Luzerner Kleinstadt wird saniert

12. Oktober 2016, 17:27 Uhr
Sanierungsarbeiten für knapp 12 Millionen Franken haben begonnen
Sanierungsarbeiten für knapp 12 Millionen Franken haben begonnen

In der Stadt Luzern haben die Sanierungsarbeiten im Gebiet Kleinstadt begonnen. Für knapp 12 Millionen Franken werden bis Mitte 2018 Strassen neu gemacht, Trottoirs aufgehoben oder Beleuchtungen erneuert.
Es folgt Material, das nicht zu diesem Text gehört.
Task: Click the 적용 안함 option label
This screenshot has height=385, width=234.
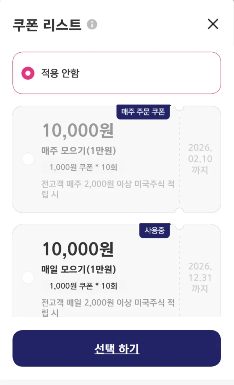Action: click(x=60, y=73)
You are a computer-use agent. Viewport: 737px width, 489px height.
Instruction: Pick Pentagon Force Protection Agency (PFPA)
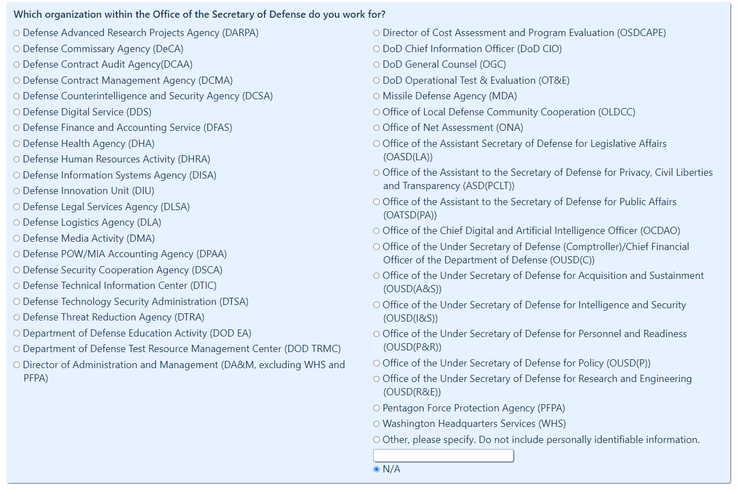pyautogui.click(x=377, y=409)
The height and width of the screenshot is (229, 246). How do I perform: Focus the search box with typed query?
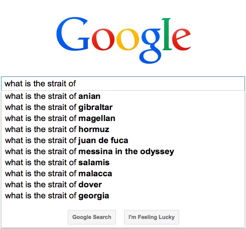click(123, 83)
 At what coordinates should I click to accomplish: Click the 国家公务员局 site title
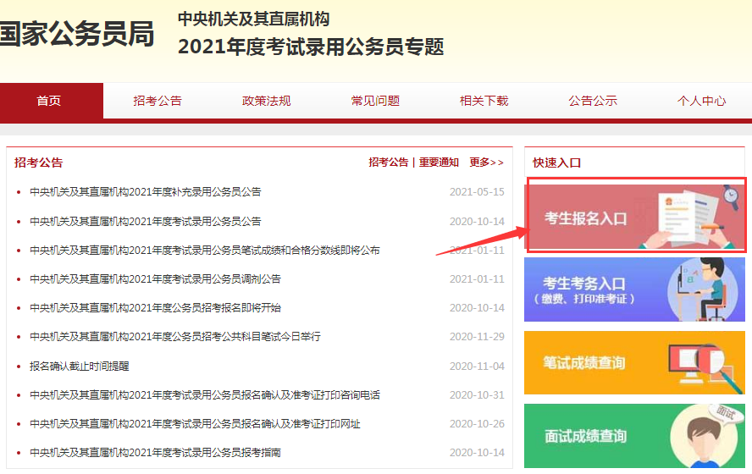(76, 36)
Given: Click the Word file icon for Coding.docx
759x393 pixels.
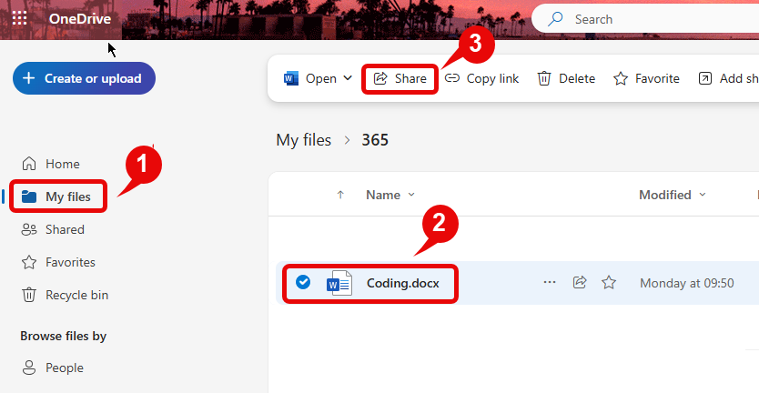Looking at the screenshot, I should tap(339, 283).
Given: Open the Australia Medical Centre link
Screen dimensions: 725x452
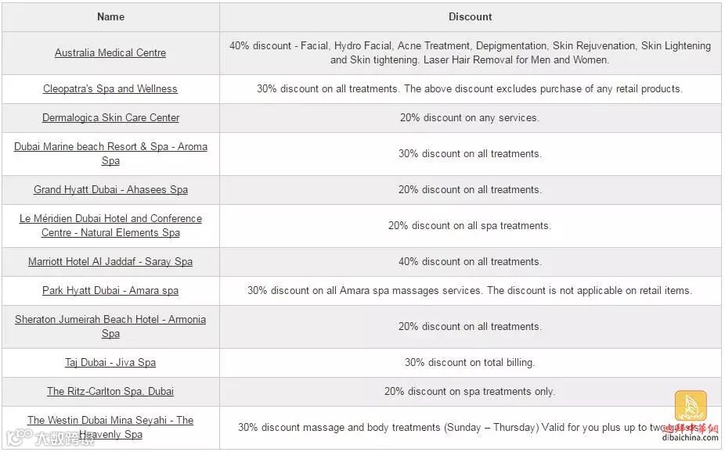Looking at the screenshot, I should coord(110,53).
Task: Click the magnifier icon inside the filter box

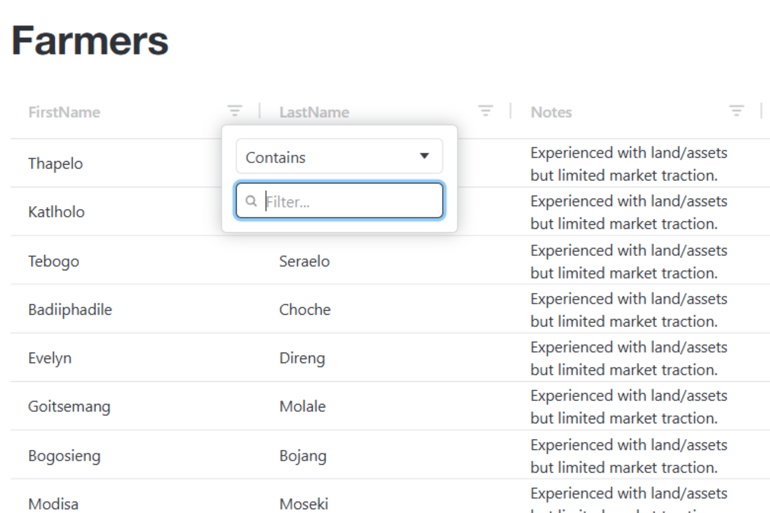Action: point(252,201)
Die Kleinstadt zwischen Reuss, Jesuitenkirche und Hirschengraben gehört zum ältesten Teil der Stadt Luzern. Die Arbeiten auf dem linken Reussufer gehen nun beim Krienbachbrunnen los. Dieser wird vorübergehend abgebaut, wie die Stadtverwaltung auf ihrer Facebook-Seite schreibt. Weiter werden die Strassen aufgebrochen damit die Leitungen saniert werden können. Sobald diese Arbeiten im Boden abgeschlossen sind, werden die Strassen mit einer neuen Pflasterung versehen. Weiter soll die Kleinstadt zur sogenannten Begegnungszone werden. Dies würde bedeuten, dass Autos und Velos künftig maximal Tempo 20 fahren dürfen, sowie Vortritt für Fussgänger gilt.

Sämtliche Geschäfte und Wohnhäuser bleiben laut der Stadt während der ganzen Bauzeit erreichbar. Die Hauptarbeiten beginnen am kommenden Montag und sollen bis Mitte 2018 fertig sein.